# Classic Photos from the 1984-85 Coors Classic



## ksanbon (Jul 19, 2008)

I didn't appreciate enough it then.......

http://www.rbaction.net/fly.aspx?layout=content&taxid=100&cid=2493


----------



## Guest (Dec 11, 2009)

Neat pictures. Hard to believe that if it returned Longo could probably come back and be in the leaders jersey again over 25 years later.


----------



## jeffreyg (Nov 23, 2005)

Hard to believe 1984 was that long ago, seems like yesterday.


----------



## moonmoth (Nov 8, 2008)

Nice helmets!


----------



## Mootsie (Feb 4, 2004)

Grewal, Carpenter, Phinney and Keifel still live in Colorado and most of them are very active in cycling yet.


----------



## Kenacycle (May 28, 2006)

Not to highjack the thread, but to contribute more to the topic... Here is an awesome color gallery of the Coors Classic by stages http://homepage3.nifty.com/mazken/


----------



## mendo (Apr 18, 2007)

Here's another one:


----------



## gh1 (Jun 7, 2008)

lol, dude i remember that stage where kevin costner won the day.


----------



## pdh777 (Oct 7, 2005)

Have the 86 poster on the wall right behind me. Great stuff.


----------



## tihsepa (Nov 27, 2008)

Thats killer. And to think, thay managed on steel bikes, downtube shifters and only 12 gears (give or take). Killer pics thanks for posting.


----------



## roadie92 (Jan 21, 2008)

great pics. Put Contador on one of those steel frame bikes and see how he does ;-)....Im sure he would still win...


----------



## waldo425 (Sep 22, 2008)

A from Il said:


> Thats killer. And to think, thay managed on steel bikes, downtube shifters and only 12 gears (give or take). Killer pics thanks for posting.

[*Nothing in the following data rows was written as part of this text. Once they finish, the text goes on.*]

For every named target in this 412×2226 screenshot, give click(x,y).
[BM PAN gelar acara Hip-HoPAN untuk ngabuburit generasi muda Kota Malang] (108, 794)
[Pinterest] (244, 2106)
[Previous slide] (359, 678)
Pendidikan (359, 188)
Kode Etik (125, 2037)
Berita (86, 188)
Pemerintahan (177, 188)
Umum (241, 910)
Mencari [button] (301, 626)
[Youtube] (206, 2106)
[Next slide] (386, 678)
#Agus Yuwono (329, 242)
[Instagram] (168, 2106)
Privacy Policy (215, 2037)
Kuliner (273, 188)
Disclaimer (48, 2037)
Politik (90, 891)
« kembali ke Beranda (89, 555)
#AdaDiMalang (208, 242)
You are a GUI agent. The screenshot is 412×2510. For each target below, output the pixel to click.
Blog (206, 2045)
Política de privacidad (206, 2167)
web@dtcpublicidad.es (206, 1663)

Most likely it was 9 or below. 


This just goes to show that it has just about nothing to do with the bike but all to do with the legs


----------



## 1stmh (Apr 7, 2007)

!

https://homepage3.nifty.com/mazken/stage02/images/8701.jpg


----------



## slegros (Sep 22, 2009)

roadie92 said:


> great pics. Put Contador on one of those steel frame bikes and see how he does ;-)....Im sure he would still win...


I think the guy in those pics with the #8 on his jersey might have proved otherwise... :wink:


----------